The map \(\Psi '\) induces a map \(\Psi : W^k_{\min }({\mathfrak {g}})\rightarrow V^{1}({\mathbb {C}}a)\otimes V_{\alpha _k}({\mathfrak {g}}^\natural )\otimes F({\mathfrak {g}}_{1/2})\). We first prove that the image of \(\Psi \) is simple.

Proposition 7.3

Assume that \( M_i(k) + \chi _i \in {{\mathbb {Z}}}_{\ge 0}\) for all i. Then \(\Psi (W^k_{\min }({\mathfrak {g}}))=W_k^{\min }({\mathfrak {g}})\).

Proof

As shown in the proof of Theorem 4.1, the vectors \(v_i\) generate the maximal ideal in \(W^k_{\min }({\mathfrak {g}})\) (although \(v_1\) is not a singular vector when \({\mathfrak {g}}=spo(2|3)\)). Hence it suffices to check that in \(V^{1}({\mathbb {C}}a)\otimes V_{\alpha _k}({\mathfrak {g}}^\natural )\otimes F({\mathfrak {g}}_{1/2})\) we have:

$$\begin{aligned} (J^{\{x_{\theta _i}\}}_{(-1)})^{M_i(k)+1}\textbf{1}=0 \quad i \ge 1. \end{aligned}$$

From Kac–Wakimoto free field realization and Lemma 7.2 we get that the map \( b \mapsto b + \tfrac{1}{2} \sum _{ \alpha \in A}: \Phi ^{\alpha } \Phi _{[u_{\alpha }, b]}:\) induces a homomorphism

$$\begin{aligned} \Theta :=\Phi \circ \Psi _{|V^{M_i(k) } }: V^{M_i(k) } ({\mathfrak {g}}^{\natural } _i) \rightarrow V_{M_i(k) + \chi _i }({\mathfrak {g}}^{\natural } _i) \otimes V_{-\chi _i} ({\mathfrak {g}}^{\natural } _i) \subset V_{\alpha _k}({\mathfrak {g}}^\natural )\otimes F({\mathfrak {g}}_{1/2}). \end{aligned}$$

Since \( M_i(k) + \chi _i \in {{\mathbb {Z}}}_{\ge 0}\), the vertex algebra \(V_{\alpha _k}({\mathfrak {g}}^\natural )\otimes F({\mathfrak {g}}_{1/2})\) is unitary, hence it is completely reducible, so \(Im\,\Theta \) is simple and in turn \((J^{\{x_{\theta _i}\}}_{(-1)})^{M_i(k)+1}\textbf{1}=0\). \(\square \)
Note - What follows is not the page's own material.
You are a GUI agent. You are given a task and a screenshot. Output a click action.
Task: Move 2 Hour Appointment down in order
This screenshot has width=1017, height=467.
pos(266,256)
We have therefore proved the following result.

Theorem 7.4

If k is non-collapsing and lies in the unitary range, then \(\Psi \) induces a non-trivial homomorphism of vertex algebras

$$\begin{aligned} {\widetilde{\Psi }}:W_k^{\min }({\mathfrak {g}})\rightarrow {\mathcal {H}} \otimes \mathbb V_k({\mathfrak {g}}^\natural )\otimes F({\mathfrak {g}}_{1/2}), \end{aligned}$$

where \({\mathbb {V}}_k({\mathfrak {g}}^{\natural }) = \bigotimes _{i\in S} V_{M_i(k)+\chi _i}({\mathfrak {g}}^{\natural }_i)\).

Since \({\mathbb {V}}_k({\mathfrak {g}}^{\natural }) \) and \(F({\mathfrak {g}}_{1/2})\) are rational vertex algebras, they don’t have non-positive energy modules. But the Heisenberg vertex algebra \({\mathcal {H}}\) is not rational and it has very rich representation theory:

1. (fin)

   The category of \({\mathcal {H}}\)–modules with finite-dimensional weight spaces \({\mathcal {E}} ^{fin} ({\mathcal {H}}) \) is semi-simple and every irreducible \({\mathcal {H}}\)–module in that category is of highest weight. The category \({\mathcal {E}} ^{fin} ({\mathcal {H}}) \) concides with the category of modules in \(\mathcal E^+ ({\mathcal {H}})\) of finite length.

2. (inf)

   The category \({\mathcal {E}}({\mathcal {H}})\) admits irreducible \({\mathcal {H}}\)–modules with infinite-dimensional weight spaces [FGM14].

Remark 7.5

Using Theorem 7.4 and the representation theory of the Heisenberg vertex algebra \({\mathcal {H}}\) one can prove the following facts: assume that \(E_1\) is an irreducible module in \(\mathcal E({\mathcal {H}})\). Let \(E_2\) be a \({\mathbb {V}}_k({\mathfrak {g}}^{\natural }) \)-module. Then we have:

1. (1)

   \(E_1 \otimes E_2 \otimes F({\mathfrak {g}}_{1/2})\) lies in \(\mathcal E_k\). It lies in the category \({\mathcal {E}}^+ _k\) if and only if \(E_1\) lies in the category \({\mathcal {E}}^+({\mathcal {H}})\).

2. (2)

   If \(E_1\) is a weight \({\mathcal {H}}\)-module with infinite-dimensional weight spaces then \(E_1 \otimes E_2 \otimes F({\mathfrak {g}}_{1/2})\) is a non-positive energy weight \(W_k^{min}({\mathfrak {g}})\)–module with infinite-dimensional weight spaces.

3. (3)

   If \(E_1\) is a non-weight \({\mathcal {H}}\)-module, then \(E_1 \otimes E_2 \otimes F({\mathfrak {g}}_{1/2})\) is a non-weight \(W_k^{min}({\mathfrak {g}})\)-module. In particular, we can construct analogs of non-weight \(V_k({\mathfrak {g}})\)–modules from Remark 3.3.

Further details on applications of Theorem 7.4 and Remark 7.5 will appear elsewhere.